Son zamanlarda pek çok masal uyarlaması film izledik. İşte bu filmlerden biri de 2012 yılında vizyona girmiş olan ve gişede hatırı sayılır bir başarı elde etmiş olan "Snow White and the Huntsman - Pamuk Prenses ve Avcı" filmidir. Film, elde ettiği başarı sayesinde devam filminin de yolunu açmıştır.
İşte 2016 yılında vizyona girmiş olan devam filmi "The Huntsman: Winters War - Avcı: Kış Savaşı" filminde, ilk filmin hem öncesine hem de sonrasına gidiyoruz.
Neyse lafı fazla uzatmadan gelelim filmimizin konusuna. Filmimizin hikayesi, ilk filmin öncesinde başlıyor. Kötü kraliçe Ravenna ( Charlize Theron ) ve kardeşi Freya'nın ( Emily Blunt ) hikayesini izliyoruz. Ravenna, sahip olduğu güçlerle krallıkları ele geçirmektedir. Bu arada kardeşi Freya ise yasak bir aşktan halime kalmıştır. Sevdiği adamın doğan çocuklarını öldürmesi üzerine Freya, buz tutmuş bir kalple en az ablası Ravenna kadar güçlü bir kraliçeye dönüşür. Ablasını terk edip kuzey diyarlarına hüküm sürmeye başlayan Freya, ele geçirdiği krallıklardaki çocukları kaçırarak onları eğitmeye ve bu çocuklardan bir ordu kurmaya başlar.

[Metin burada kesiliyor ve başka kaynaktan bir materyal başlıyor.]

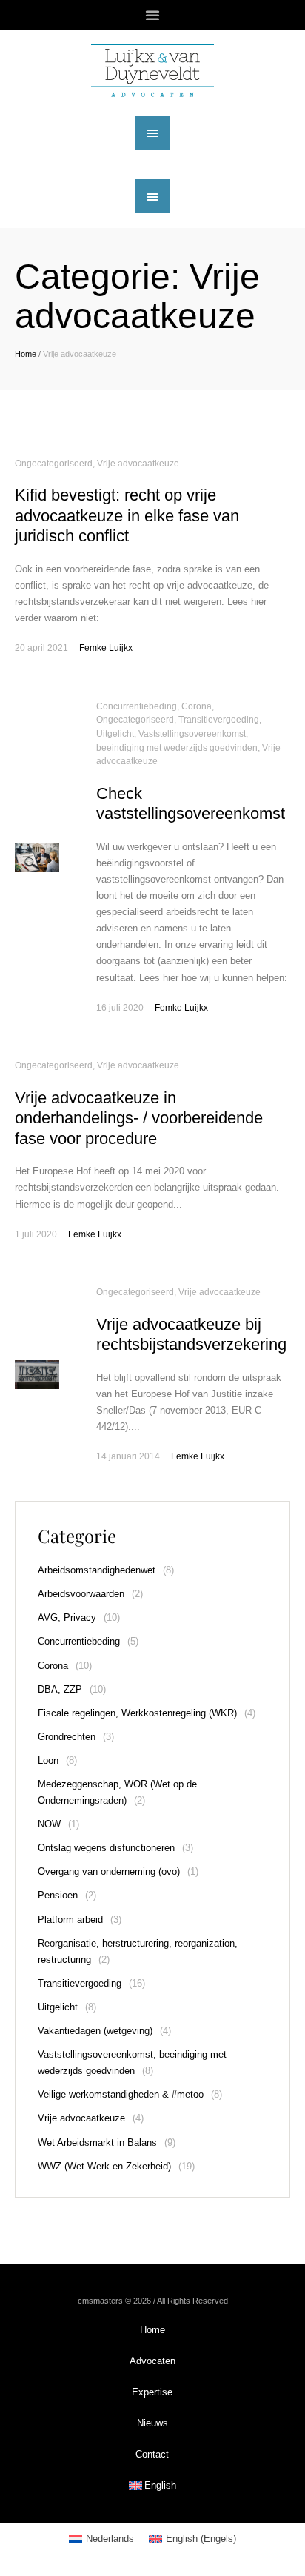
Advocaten (152, 2360)
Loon (48, 1760)
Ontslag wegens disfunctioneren (106, 1847)
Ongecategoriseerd (54, 463)
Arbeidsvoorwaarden (81, 1593)
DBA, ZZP (60, 1689)
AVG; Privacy (67, 1617)
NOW (49, 1824)
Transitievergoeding (218, 720)
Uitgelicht (115, 734)
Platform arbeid (70, 1919)
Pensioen (58, 1895)
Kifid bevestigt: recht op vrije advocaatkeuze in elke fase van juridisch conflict (127, 515)
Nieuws (152, 2423)
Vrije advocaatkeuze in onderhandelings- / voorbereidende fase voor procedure (139, 1118)
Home (25, 353)
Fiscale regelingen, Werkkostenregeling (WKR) (137, 1713)
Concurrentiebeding (136, 706)
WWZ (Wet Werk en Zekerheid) (104, 2166)
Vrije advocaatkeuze (138, 463)
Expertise (152, 2392)
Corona (196, 706)
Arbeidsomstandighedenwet (96, 1570)
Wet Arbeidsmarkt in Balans (97, 2142)
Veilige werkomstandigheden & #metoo (121, 2094)
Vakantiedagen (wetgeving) (95, 2030)
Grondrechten (66, 1736)
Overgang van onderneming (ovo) (109, 1871)
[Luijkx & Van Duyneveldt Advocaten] (152, 70)
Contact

Eğitilen çocuklar içinde en yetenekli olan Eric ( Chris Hemsworth ) ve Sara ( Jessica Chastain ) ise kraliçenin "duygu zayıflıktır" düsturuna rağmen birbirlerine aşık olmuşlardır. Bu aşkı öğrenen Freya ise aşıkların yollarını ayırır. Aradan yedi yıl geçer. Ravenna, Pamuk Prenses ve ordusu tarafından yenilir. Ancak "Ayna" yok edilememiştir. Ayna'nın güçlerini engellemek için Mabet'e taşınması emrini veren Pamuk Prenses, en güvendiği adamlarını bu göreve verir. Ancak yolda işler ters gider ve Ayna kaybolur. Ayna'nın varlığını öğrenen Freya ise güçlerini arttırmak için Ayna'nın peşine düşer. Pamuk Prenses ise Ayna'nın bulunması işini Avcı'ya verir. Sonrasında olaylar gelişir.
Filmin, ilk filme nazaran daha iyi denilebilecek bir hikaye üzerine inşa edilmiş olduğunu söyleyebilirim. İlk filmin hikayesini derinleştirmesi, Avcı'nın geçmişini bizlere anlatıyor olması ve sonrasında bir devam filmi olarak hikayenin ilerisini anlatması gayet başarılı bir şekilde kurgulanmıştır. Ancak iyi hikayesine rağmen, filmin son derece sıkıcı bir şekilde ilerlediğini ve filmi izlerken çok sıkıldığımı da itiraf etmeliyim. Bu duruma neden olan başlıca neden ise aksiyon düzeyinin yeterli olmamasıdır düşüncesindeyim. Zira yaklaşık iki saatlik bir seyir süresine sahip olan filmde aksiyonun çok az bir yer tuttuğunu söylemeliyim.
Oyunculuk olarak Emily Blunt'ın rolüne yakışmadığını ve performansını da beğenmediğimi belirtmek isterim. Emily Blunt'ın yüzünün, oynadığı kötü role göre çok yumuşak kaldığını düşünmekteyim. İlk filmde Charlize Theron'un performansı sonrasında Emily Blunt'ın kötü kraliçe performansı çok yetersiz kalmıştır dersem yanlış söylemiş olmam herhalde. Charlize Theron ise çok fazla filmde görünmese de yine güzelliği ve oyunculuğu ile harikalar yaratmıştır.
Film genel olarak sıkıcı olsa da iş görselliğe geldiğinde harikalar yaratmaktadır. Yaratılan dış mekanlar, filmin konusuna yakışır oluşturulan atmosfer, Freya'nın buzlar içindeki yalnızlığı ve duygusuzluğu mükemmel bir şekilde resmedilmiştir. Film bu açıdan sağlam bir iş çıkarmıştır.
Sonuç olarak boş vakitte izlenebilir bir film olduğunu düşünüyorum. Ancak ilk filmdeki eğlence ve aksiyonu bu filmde bulamayacaksınız.